Okay, so even though it would take a supercomputer millions of years to calculate, the future trajectories of each chunk of material in the rings of Saturn is theoretically possible, unlike decaying carbon 14 atoms which are subject to the random behavior dictated by quantum mechanics. Correct? But there is a bit of a paradox with the million carbon 14 atoms, isn't there? I mean, an individual atom's behavior is not predictable - it's random - but the behavior of the whole mass of a million carbon 14 atoms is predictable in its aggregate decay rate - it's NOT random. Correct? It can't be random or we wouldn't use it to date fossils.
To my mind this is similar to rolling two die.
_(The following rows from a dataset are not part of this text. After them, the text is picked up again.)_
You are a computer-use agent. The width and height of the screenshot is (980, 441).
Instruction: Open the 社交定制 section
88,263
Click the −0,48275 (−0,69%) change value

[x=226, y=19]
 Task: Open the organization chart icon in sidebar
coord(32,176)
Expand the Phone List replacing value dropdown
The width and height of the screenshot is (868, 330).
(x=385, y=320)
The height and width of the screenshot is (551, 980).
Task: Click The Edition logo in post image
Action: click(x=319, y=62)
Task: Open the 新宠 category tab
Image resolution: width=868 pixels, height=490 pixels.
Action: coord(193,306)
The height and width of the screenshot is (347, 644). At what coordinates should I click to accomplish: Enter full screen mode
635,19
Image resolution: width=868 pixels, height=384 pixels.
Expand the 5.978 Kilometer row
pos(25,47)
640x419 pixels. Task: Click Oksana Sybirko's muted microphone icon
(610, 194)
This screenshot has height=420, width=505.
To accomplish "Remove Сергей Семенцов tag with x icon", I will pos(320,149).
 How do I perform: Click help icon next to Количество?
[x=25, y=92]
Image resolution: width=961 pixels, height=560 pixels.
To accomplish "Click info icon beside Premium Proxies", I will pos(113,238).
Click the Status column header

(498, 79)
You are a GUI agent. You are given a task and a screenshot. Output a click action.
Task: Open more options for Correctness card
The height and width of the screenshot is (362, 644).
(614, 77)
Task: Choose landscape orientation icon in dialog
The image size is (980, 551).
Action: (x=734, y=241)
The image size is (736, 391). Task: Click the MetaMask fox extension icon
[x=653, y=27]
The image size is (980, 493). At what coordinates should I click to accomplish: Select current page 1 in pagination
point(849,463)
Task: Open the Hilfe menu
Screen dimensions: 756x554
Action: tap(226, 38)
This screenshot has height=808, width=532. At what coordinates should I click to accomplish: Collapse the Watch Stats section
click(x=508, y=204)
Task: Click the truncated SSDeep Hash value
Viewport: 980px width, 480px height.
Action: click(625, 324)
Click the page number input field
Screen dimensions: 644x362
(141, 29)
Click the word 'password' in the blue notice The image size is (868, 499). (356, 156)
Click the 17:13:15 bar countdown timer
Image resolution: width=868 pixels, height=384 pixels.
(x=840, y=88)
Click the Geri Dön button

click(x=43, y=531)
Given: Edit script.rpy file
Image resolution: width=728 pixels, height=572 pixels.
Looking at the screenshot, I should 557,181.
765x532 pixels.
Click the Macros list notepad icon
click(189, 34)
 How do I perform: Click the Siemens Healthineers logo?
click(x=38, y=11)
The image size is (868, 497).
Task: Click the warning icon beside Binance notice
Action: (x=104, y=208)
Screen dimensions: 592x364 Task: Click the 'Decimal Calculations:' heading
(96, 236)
Roll the die thousands of times and your odds of rolling a 7 are 16.6667%, and of rolling snake eyes, 2.7778%. But if your sample is not in the thousands but is only one - one chance to roll anything from 2 to 12 - YOUR ODDS ARE EVEN ACROSS THE BOARD. (I'd still bet on the 7, in case I'm wrong.) It's another paradox: You really can't prove the odds of only one roll of the die unless you roll again and again, which defeats the premise of only a single roll, just as you can't predict a single carbon 14 atom will decay in 5,730 years, 4 million years, or tomorrow.
Okay, that last part about the single roll of the die may be off (more of a philosophical question perhaps). Final question: Outside the realm of quantum mechanics, what other examples, if any, of true randomness are there?